Debenhams plans to raise £323m via a share placing in a bid to slash its debt levels of £927m.
Debenhams said it would raise the money by an open offer and placing of new shares. It is selling 40%of the stock in a firm placing and the remaining 60% will be offered to the market today.
Raising the money will also give Debenhams an opportunity to amend its existing debt covenant package to give the business “greater headroom”, increase the retailer’s flexibility to buy back existing debt and improve its ability to pursue acquisition of retail assets.
The shares are expected to be priced between 75p to 80p.
Debenhams also updated the market on trading and said that for the 12 weeks to May 23, profits at the business were running ahead of last year and like-for-like sales were down 0.8%.
Debenhams added that its own label and Designers at Debenhams ranges had performed well over the period, resulting in a 90 basis points gross margin gain.

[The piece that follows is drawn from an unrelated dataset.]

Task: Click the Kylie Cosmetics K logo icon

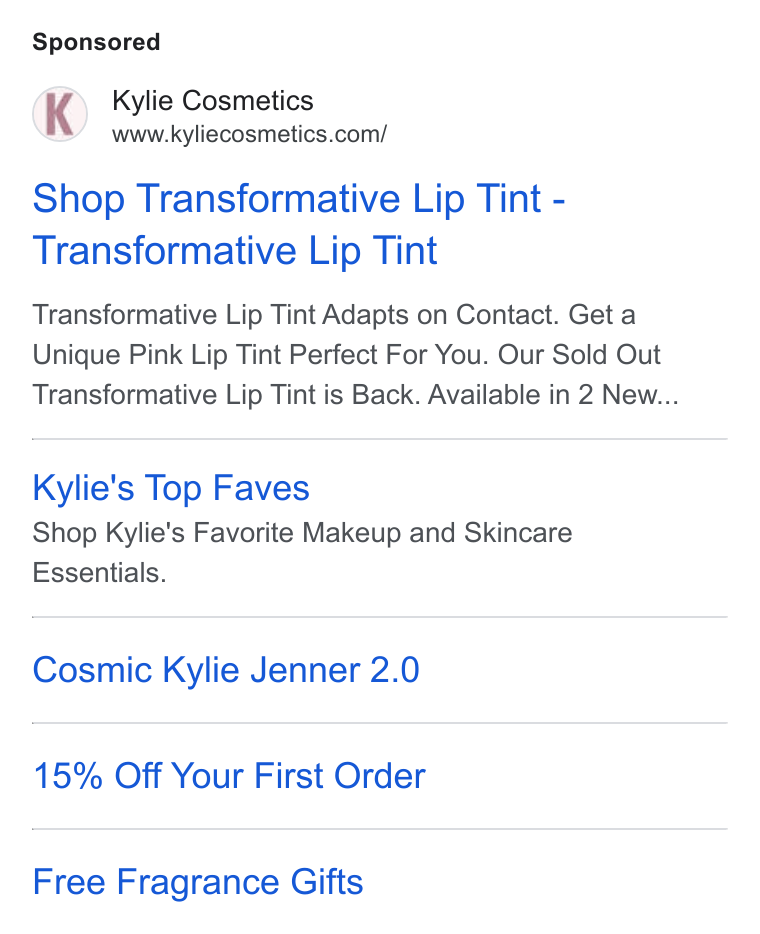Action: (60, 114)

Debenhams chief executive Rob Templeman said: “Our priorities for running Debenhams are unchanged with a strong focus on the levers that deliver cash margin. Despite facing strong comparatives achieved in May last year and the ongoing difficult retail environment, we have made further progress in the 12 week period in
terms of total sales and profits.”
He added that despite the outlook on consumer confidence looking unclear, the board remained confident on trading strategy and the out turn for the full year.